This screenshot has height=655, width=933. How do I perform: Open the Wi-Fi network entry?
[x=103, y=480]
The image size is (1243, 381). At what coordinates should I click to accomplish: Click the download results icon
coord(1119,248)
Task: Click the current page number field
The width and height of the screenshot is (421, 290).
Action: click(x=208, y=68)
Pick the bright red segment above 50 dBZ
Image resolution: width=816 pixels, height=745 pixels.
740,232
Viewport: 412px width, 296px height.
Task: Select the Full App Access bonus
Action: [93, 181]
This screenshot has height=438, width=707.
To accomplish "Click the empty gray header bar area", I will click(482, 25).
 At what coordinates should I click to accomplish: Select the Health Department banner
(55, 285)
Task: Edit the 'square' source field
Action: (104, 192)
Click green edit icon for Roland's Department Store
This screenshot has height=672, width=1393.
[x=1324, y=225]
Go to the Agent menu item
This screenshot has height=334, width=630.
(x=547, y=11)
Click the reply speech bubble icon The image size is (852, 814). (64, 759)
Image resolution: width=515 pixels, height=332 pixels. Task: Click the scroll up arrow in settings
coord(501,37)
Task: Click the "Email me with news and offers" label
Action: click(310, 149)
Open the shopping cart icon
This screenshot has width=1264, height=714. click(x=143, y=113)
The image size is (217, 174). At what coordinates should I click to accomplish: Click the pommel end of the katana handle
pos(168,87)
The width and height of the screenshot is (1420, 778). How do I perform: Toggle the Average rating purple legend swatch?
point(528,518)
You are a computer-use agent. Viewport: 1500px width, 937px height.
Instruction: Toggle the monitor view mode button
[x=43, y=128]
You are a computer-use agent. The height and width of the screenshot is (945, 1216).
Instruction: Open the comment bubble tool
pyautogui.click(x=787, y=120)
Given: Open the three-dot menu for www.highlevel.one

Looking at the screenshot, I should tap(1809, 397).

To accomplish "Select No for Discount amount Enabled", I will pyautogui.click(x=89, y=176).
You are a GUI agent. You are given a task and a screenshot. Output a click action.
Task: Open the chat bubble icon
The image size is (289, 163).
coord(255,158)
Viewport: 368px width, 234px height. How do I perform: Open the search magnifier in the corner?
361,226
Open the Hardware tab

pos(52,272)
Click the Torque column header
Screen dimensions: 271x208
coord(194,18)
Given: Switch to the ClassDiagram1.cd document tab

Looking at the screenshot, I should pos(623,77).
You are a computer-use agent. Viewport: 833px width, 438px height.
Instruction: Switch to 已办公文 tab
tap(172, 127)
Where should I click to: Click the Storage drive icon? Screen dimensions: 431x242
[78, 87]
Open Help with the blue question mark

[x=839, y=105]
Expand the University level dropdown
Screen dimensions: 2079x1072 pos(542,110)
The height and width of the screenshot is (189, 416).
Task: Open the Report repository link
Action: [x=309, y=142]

---+---

## Task brief
Would it be possible to reproduce all the entries exactly as they appear above?

## Output of the exercise
This screenshot has height=655, width=933. How do I perform: Open the Wi-Fi network entry?
[x=103, y=480]
The image size is (1243, 381). At what coordinates should I click to accomplish: Click the download results icon
coord(1119,248)
Task: Click the current page number field
The width and height of the screenshot is (421, 290).
Action: click(x=208, y=68)
Pick the bright red segment above 50 dBZ
Image resolution: width=816 pixels, height=745 pixels.
740,232
Viewport: 412px width, 296px height.
Task: Select the Full App Access bonus
Action: [93, 181]
This screenshot has height=438, width=707.
To accomplish "Click the empty gray header bar area", I will click(482, 25).
 At what coordinates should I click to accomplish: Select the Health Department banner
(55, 285)
Task: Edit the 'square' source field
Action: (104, 192)
Click green edit icon for Roland's Department Store
This screenshot has height=672, width=1393.
[x=1324, y=225]
Go to the Agent menu item
This screenshot has height=334, width=630.
(x=547, y=11)
Click the reply speech bubble icon The image size is (852, 814). (64, 759)
Image resolution: width=515 pixels, height=332 pixels. Task: Click the scroll up arrow in settings
coord(501,37)
Task: Click the "Email me with news and offers" label
Action: click(310, 149)
Open the shopping cart icon
This screenshot has width=1264, height=714. click(x=143, y=113)
The image size is (217, 174). At what coordinates should I click to accomplish: Click the pommel end of the katana handle
pos(168,87)
The width and height of the screenshot is (1420, 778). How do I perform: Toggle the Average rating purple legend swatch?
point(528,518)
You are a computer-use agent. Viewport: 1500px width, 937px height.
Instruction: Toggle the monitor view mode button
[x=43, y=128]
You are a computer-use agent. The height and width of the screenshot is (945, 1216).
Instruction: Open the comment bubble tool
pyautogui.click(x=787, y=120)
Given: Open the three-dot menu for www.highlevel.one

Looking at the screenshot, I should tap(1809, 397).

To accomplish "Select No for Discount amount Enabled", I will pyautogui.click(x=89, y=176).
You are a GUI agent. You are given a task and a screenshot. Output a click action.
Task: Open the chat bubble icon
The image size is (289, 163).
coord(255,158)
Viewport: 368px width, 234px height. How do I perform: Open the search magnifier in the corner?
361,226
Open the Hardware tab

pos(52,272)
Click the Torque column header
Screen dimensions: 271x208
coord(194,18)
Given: Switch to the ClassDiagram1.cd document tab

Looking at the screenshot, I should pos(623,77).
You are a computer-use agent. Viewport: 833px width, 438px height.
Instruction: Switch to 已办公文 tab
tap(172, 127)
Where should I click to: Click the Storage drive icon? Screen dimensions: 431x242
[78, 87]
Open Help with the blue question mark

[x=839, y=105]
Expand the University level dropdown
Screen dimensions: 2079x1072 pos(542,110)
The height and width of the screenshot is (189, 416).
Task: Open the Report repository link
Action: [x=309, y=142]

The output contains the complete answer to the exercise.